Critics note the absence of public shelter infrastructure, suggesting that ordinary citizens may face the next conflict without government support.

Confronted with external threats and internal skepticism, officials increasingly emphasize national cohesion.

Emadeddin Baghi, a human rights researcher, wrote in Shargh newspaper that internal developments pose a greater danger than a foreign attack.

He expressed confidence that Israel’s regional dominance has “eroded,” claiming Iranian missiles can strike Israeli territory at will.

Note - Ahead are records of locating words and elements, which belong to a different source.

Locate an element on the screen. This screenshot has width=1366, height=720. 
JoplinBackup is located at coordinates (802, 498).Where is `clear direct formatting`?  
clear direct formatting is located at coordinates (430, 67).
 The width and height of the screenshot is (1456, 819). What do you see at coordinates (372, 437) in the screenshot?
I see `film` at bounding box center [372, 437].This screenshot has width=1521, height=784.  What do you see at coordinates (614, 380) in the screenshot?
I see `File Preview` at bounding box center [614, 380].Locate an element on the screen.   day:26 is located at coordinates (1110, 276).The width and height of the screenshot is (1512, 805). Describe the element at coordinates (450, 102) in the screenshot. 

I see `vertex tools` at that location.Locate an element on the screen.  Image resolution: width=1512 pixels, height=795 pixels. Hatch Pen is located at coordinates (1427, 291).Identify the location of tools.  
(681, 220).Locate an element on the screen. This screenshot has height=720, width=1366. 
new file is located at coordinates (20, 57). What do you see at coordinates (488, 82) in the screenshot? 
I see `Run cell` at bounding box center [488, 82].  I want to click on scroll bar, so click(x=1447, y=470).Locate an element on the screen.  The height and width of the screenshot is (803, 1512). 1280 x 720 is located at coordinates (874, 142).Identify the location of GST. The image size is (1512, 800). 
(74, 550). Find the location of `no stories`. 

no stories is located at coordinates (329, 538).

Baghi suggested that building social capital and public trust represents the most effective defense strategy.

Former IRGC commander Mohammad Fathi described the 12-day war as an “amazing victory” in an interview with the ISNA news agency.

He credited “national unity, the Supreme Leader’s guidance, and the extensive bombardment of Tel Aviv and Haifa for creating the image of a war-torn Israel while preventing similar conditions inside Iran.”

Fathi warned Iranians to “remain vigilant against infiltrating forces and be ready for future conflicts in support of the velayat system of clerical rule.”

Ali Ahmadnia, head of government information affairs, said on social media that “Israeli missiles do not discriminate based on political affiliation, gender, or social status.”

Despite appeals for unity, the Islamic Republic’s actions suggest a different trajectory. Iran has moved toward greater nuclear ambiguity, with parliament discussing a potential withdrawal from the NPT. Such steps could dramatically increase the likelihood of conflict.

Former blogger Hossein Derakhshan warned that secrecy regarding 60 per cent enriched uranium will not deter an attack but instead provide justification for one.

He cited Operation Desert Fox – the 1998 U.S.-British bombing campaign against Iraq – arguing that Saddam Hussein’s concealment of weapons programs became the pretext for military action.

Derakhshan suggested that Iran’s lack of transparency could similarly enable a preemptive strike framed as necessary to prevent nuclear weapons development.